Here’s another email, I received recently,

Hey Rodney,
We are having a discussion around here as to best practices with watering and drought stressed lawn.

We have customers who have sprinkler systems and have been watering their usual 3 day per week and their lawns are still going dormant with this heat. They are calling and saying “I give up, I’m just going to stop watering all together” We have others who just keep watering 3 days per week even if the lawn is dormant.

What is the best practices to tell these people and give them the best chance of having their lawn come back?

My recommendation is that if you are going to let the lawn go dormant (or if it already has) then stop watering all together. But you should soak the lawn every 2 weeks to keep the crowns from drying out. If you keep on watering even if the the lawn is dormant then you are only watering weeds (nutsedge!!!)

I’ve told them to raise their mower weeks ago, but should they mow in this heat?

Thank you,
Mr. Lawn Care Operator (I changed the name)

Dear Mr. Lawn Care Operator

I think your recommendation to stop watering is correct, with the assumption that the lawn was healthy when it entered dormancy. (But my turf areas are not completely dormant and I’m not throwing in the towel yet…more on that below). Primarily I’m talking about healthy from watering correctly before the lawn slipped into dormancy. If they were watering too frequently and preventing deep roots, shutting off the water ‘cold-turkey’ could cause some damage and death to the lawn. This is what happened to many lawns last year, short-short roots from frequent rains, then rapid high heat and drought. The short root system could not supply enough water for growth and cooling to allow the plants to enter dormancy gracefully, so many turf plants died.

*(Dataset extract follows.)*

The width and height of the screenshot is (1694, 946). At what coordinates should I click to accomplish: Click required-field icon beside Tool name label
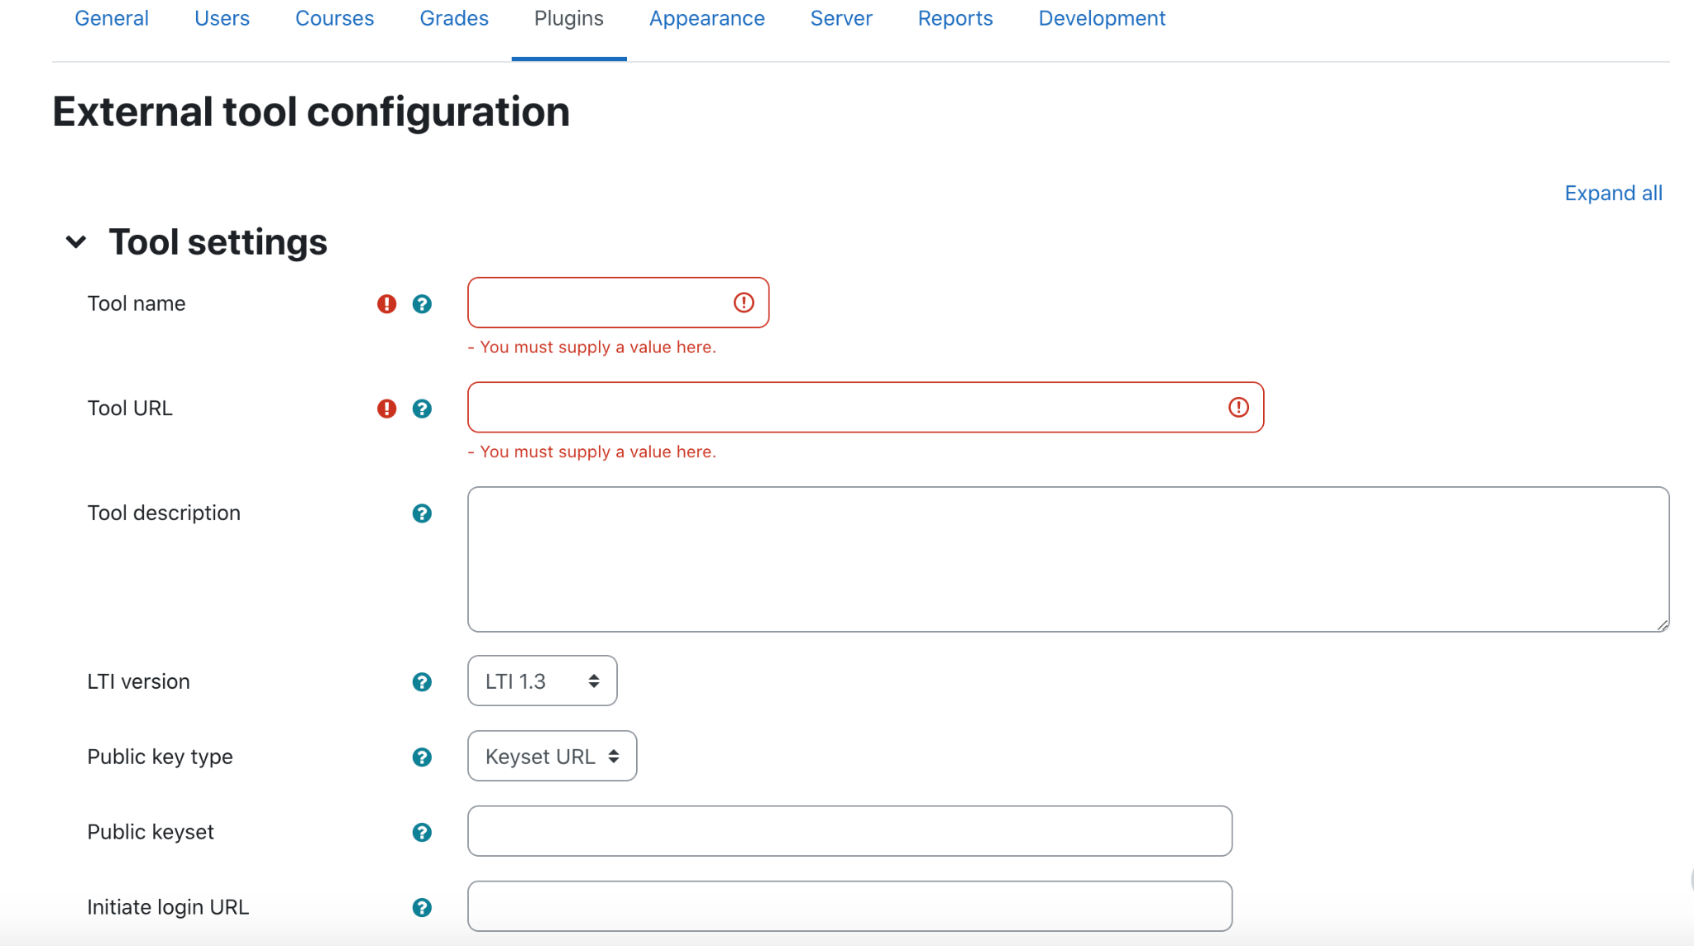pyautogui.click(x=386, y=304)
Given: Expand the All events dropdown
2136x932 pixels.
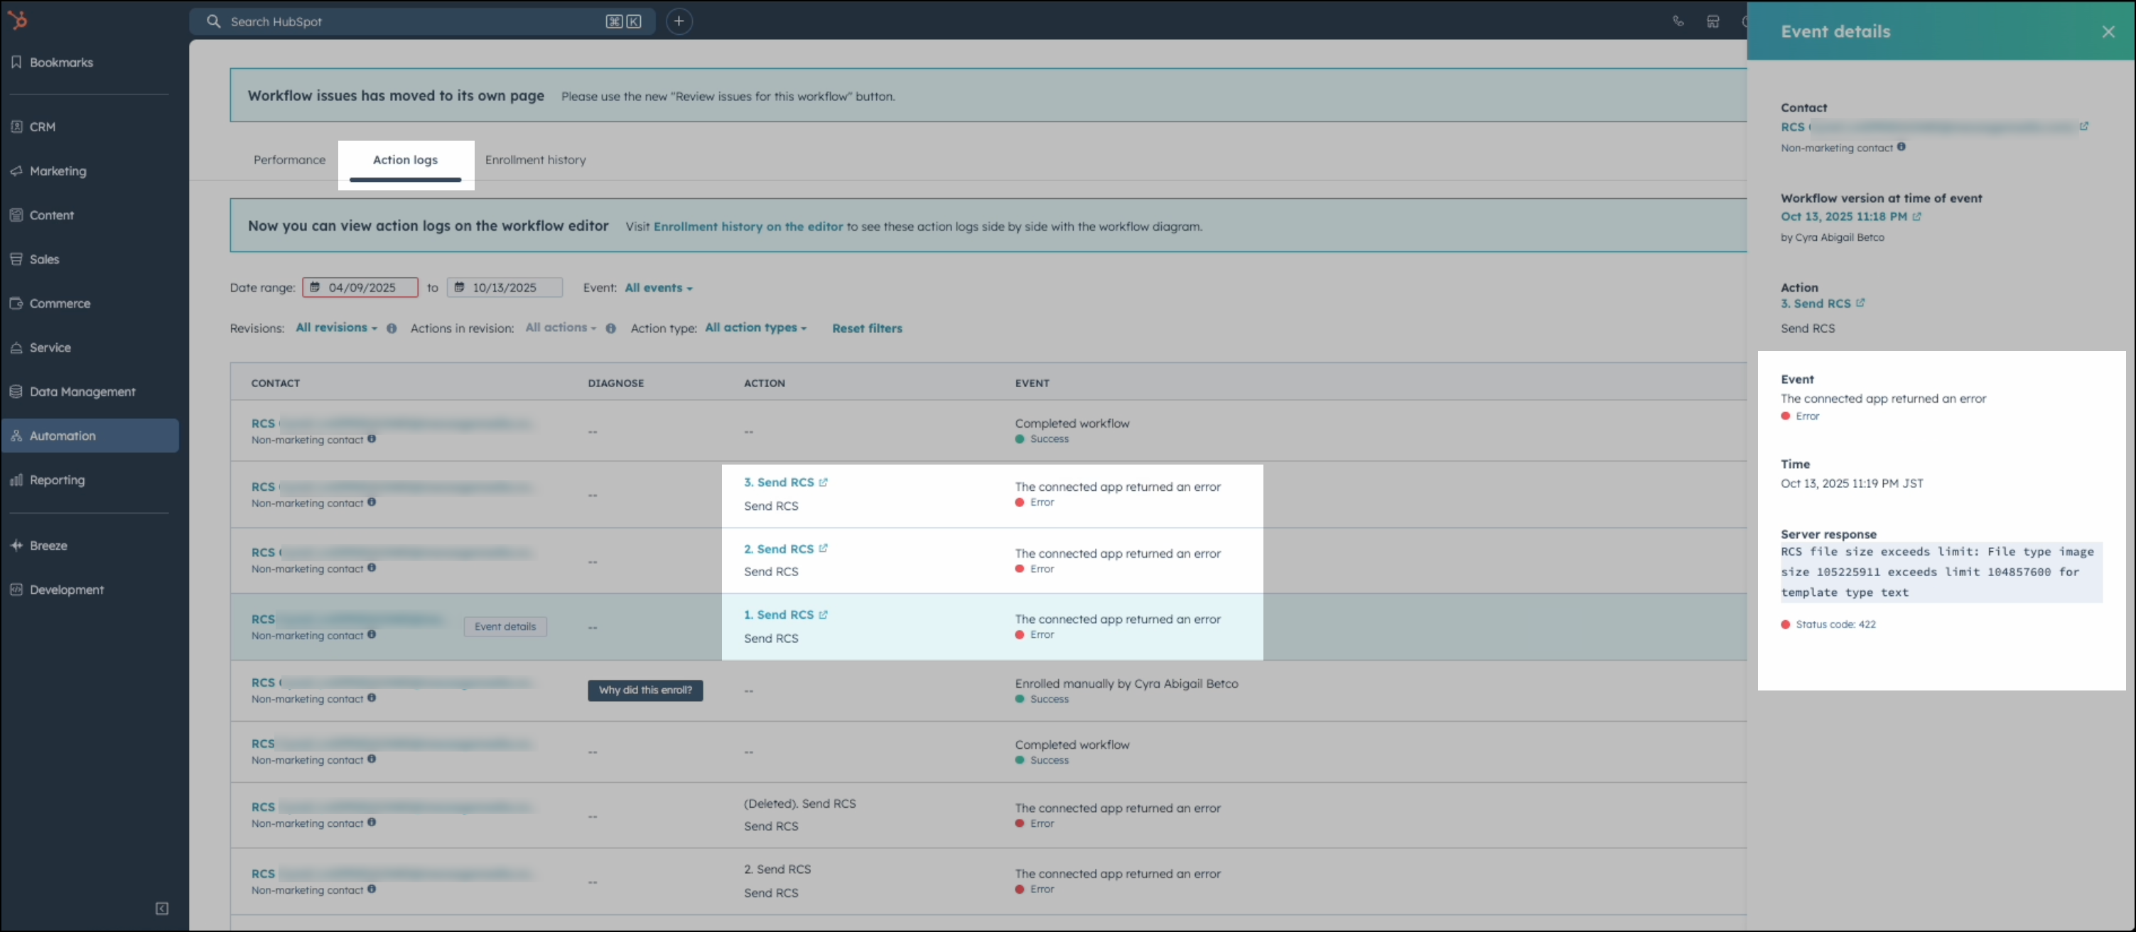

So, assuming they were watering properly, like you recommended, it should be ok to stop watering. To be on the safe side, you could ‘ween’ the grass off the irrigation water. Stop the 3 day schedule. Wait 7 days and the irrigate again, and then go to a two week schedule, assuming we don’t get any decent rains.

You are correct about irrigating the weeds, it is probably too hot to try and bring a lawn out of dormancy…..assuming the whole turf area or a major percentage of the turf area has already turned brown and is sleeping till the cooler weather arrives. But in my yard and my turf areas at the center, the whole area is not brown. The whole area is stressed, but there is still a lot of green mixed in there. So I’m not giving up yet. I’m still irrigating to prevent the rest of it from going dormant. So yes, irrigating a completely dormant yard may only benefit the weeds, if the yard is not completely dormant. Some of your customers may want to continue to follow good irrigation scheduling and try to keep what they have left green.

Good, I’m glad you advised them to raise their mowers when it started getting hot in June….probably as high as their personal mower can go, 3.75 inches or so. I’d also recommend to your customers to hold off on mowing for a while. It is so hot. It is dangerous for their health and mowing in this weather will quickly push a struggling lawn into dormancy. It is so hot, the grass blades are not elongating much, so the lawn can go longer between mowings. So try to hold off mowing till it cools down, (at least into the lower 90s instead of these 99-100s.) And I’m primarily talking about cool season grasses here. Warm season grasses can benefit from raising the mower a little, but most Bermuda, Zoysia, Buffalograss lawns do better near the 2inch mark than the 4 inch mark.  Warm season grasses will stress out from mowing when it is this hot, too, but not quite as severe as cool season grasses.

Good Luck

Rodney

  • http://ksuturf.org/blog Rodney St. John

    Good tip for the watering practice, I would add one thought though.  When
    you stop watering and let the soil dry out it will begin to shrink and pull
    away from the foundation of the house.  Then when a strong summer storm
    comes along they can end up with erosion along the foundation and eventually
    cracks in the foundation.  I would advise them to at a minimum keep enough
    moisture in the ground to keep it from pulling away from the house.

  • Adele Wilcoxen

    Great information. Very helpful. Will stop mowing for now and keep watering for survival, not thriving mode.